Déclaration de conflit d'intérêts
Conflict of Interest AA reports honoraria (≥500,000 JPY annually) from Boehringer Ingelheim and travel fees, gifts, and others (≥500,000 JPY annually) from Boehringer Ingelheim. LC reports employment/leadership position/advisory role (≥1,000,000 JPY annually) from Boehringer Ingelheim, Eicos, Mitsubishi Tanabe and Reata Pharmaceuticals; honoraria (≥500,000 JPY annually) from Boehringer Ingelheim; and research funding (≥1,000,000 JPY annually) from Boehringer Ingelheim and United Therapeutics. YK reports honoraria (≥500,000 JPY annually) from Boehringer Ingelheim. TO reports honoraria (≥500,000 JPY annually) from Boehringer Ingelheim and Shionogi; and research funding (≥1,000,000 JPY annually) from Boehringer Ingelheim. MO reports honoraria (≥500,000 JPY annually) from Boehringer Ingelheim. XM, MG and MA are employees of Boehringer Ingelheim.
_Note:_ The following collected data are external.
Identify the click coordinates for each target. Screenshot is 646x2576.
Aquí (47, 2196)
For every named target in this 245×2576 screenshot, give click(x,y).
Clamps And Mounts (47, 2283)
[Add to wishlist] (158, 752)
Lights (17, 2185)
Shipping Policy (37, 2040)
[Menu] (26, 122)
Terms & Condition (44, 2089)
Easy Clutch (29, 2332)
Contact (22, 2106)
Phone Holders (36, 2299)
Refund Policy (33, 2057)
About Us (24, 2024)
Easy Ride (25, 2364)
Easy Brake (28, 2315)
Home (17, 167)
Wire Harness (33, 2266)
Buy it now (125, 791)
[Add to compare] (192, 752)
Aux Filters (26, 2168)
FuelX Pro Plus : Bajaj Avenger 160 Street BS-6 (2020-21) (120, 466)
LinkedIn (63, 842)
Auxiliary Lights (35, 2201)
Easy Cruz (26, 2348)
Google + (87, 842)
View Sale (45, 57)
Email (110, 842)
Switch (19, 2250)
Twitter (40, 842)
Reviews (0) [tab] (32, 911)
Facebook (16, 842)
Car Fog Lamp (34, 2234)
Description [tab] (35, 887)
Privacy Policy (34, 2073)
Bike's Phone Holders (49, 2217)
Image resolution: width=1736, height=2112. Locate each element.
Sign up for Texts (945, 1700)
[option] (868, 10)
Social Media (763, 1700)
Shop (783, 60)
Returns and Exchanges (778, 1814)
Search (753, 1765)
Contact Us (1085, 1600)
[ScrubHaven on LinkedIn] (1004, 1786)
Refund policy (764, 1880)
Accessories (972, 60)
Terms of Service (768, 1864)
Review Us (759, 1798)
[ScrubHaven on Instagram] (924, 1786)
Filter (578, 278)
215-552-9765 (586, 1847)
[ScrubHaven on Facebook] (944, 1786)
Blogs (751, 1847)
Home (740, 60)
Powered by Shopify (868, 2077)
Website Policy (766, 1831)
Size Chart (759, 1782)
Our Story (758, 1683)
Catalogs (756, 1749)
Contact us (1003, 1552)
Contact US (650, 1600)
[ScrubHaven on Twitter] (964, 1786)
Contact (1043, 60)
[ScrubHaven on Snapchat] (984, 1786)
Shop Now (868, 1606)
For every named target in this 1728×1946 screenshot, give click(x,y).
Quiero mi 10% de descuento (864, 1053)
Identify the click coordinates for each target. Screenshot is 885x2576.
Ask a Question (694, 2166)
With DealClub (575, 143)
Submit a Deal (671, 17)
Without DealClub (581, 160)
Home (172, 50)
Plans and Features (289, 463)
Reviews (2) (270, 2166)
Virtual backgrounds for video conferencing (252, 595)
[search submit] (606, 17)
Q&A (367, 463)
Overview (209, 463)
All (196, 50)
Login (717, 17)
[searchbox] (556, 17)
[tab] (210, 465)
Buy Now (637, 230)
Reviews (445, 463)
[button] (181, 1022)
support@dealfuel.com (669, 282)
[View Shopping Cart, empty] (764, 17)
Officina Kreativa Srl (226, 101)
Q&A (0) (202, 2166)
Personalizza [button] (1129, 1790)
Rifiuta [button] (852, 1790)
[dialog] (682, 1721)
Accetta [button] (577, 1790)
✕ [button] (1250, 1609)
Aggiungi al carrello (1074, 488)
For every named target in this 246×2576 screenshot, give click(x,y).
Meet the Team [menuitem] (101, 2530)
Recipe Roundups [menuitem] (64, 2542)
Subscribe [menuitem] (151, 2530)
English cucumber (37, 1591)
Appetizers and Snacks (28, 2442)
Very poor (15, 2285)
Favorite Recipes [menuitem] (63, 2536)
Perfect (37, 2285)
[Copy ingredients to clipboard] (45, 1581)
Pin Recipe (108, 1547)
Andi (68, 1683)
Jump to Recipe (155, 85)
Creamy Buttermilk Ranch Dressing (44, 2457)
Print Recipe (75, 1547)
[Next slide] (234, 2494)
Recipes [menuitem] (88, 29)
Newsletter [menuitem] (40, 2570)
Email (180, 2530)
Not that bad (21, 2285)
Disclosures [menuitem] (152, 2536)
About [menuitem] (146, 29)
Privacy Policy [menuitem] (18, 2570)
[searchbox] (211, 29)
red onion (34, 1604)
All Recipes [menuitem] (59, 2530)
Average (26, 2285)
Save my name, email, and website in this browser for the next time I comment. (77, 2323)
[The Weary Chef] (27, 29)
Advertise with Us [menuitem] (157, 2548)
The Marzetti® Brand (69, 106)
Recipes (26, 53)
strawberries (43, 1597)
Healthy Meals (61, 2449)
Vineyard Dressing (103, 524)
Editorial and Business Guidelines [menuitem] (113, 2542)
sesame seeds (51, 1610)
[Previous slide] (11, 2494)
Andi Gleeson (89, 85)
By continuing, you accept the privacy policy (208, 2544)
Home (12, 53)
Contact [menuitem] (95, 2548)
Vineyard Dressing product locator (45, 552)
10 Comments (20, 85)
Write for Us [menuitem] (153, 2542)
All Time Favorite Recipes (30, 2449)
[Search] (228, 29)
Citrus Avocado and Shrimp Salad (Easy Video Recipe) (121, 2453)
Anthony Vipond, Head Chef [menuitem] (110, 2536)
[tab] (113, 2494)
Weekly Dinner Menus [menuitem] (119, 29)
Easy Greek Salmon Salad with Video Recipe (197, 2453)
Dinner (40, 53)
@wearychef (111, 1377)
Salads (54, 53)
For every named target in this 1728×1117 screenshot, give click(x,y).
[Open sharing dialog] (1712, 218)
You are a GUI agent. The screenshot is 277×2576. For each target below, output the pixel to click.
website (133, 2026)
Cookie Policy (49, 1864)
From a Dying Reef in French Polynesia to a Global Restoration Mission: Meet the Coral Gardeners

MK reports employment/leadership position/advisory role (≥1,000,000 JPY annually) from Boehringer Ingelheim, Chugai and Corbus; patent royalties/licensing fees (≥1,000,000 JPY annually) from MBL; honoraria (≥500,000 JPY annually) from AbbVie, Actelion, Astellas, Bayer, Boehringer Ingelheim, Chugai, Eisai, GlaxoSmithKline, Ono Pharmaceuticals, Mitsubishi Tanabe and Pfizer; research funding (≥1,000,000 JPY) annually from Boehringer Ingelheim and Ono Pharmaceuticals; and subsidies or donations (≥1,000,000 JPY annually) from AbbVie, Boehringer Ingelheim, Chugai, Eisai, Ono Pharmaceuticals and Mitsubishi Tanabe. DB, MC, RS, XZ and HZ have nothing to disclose.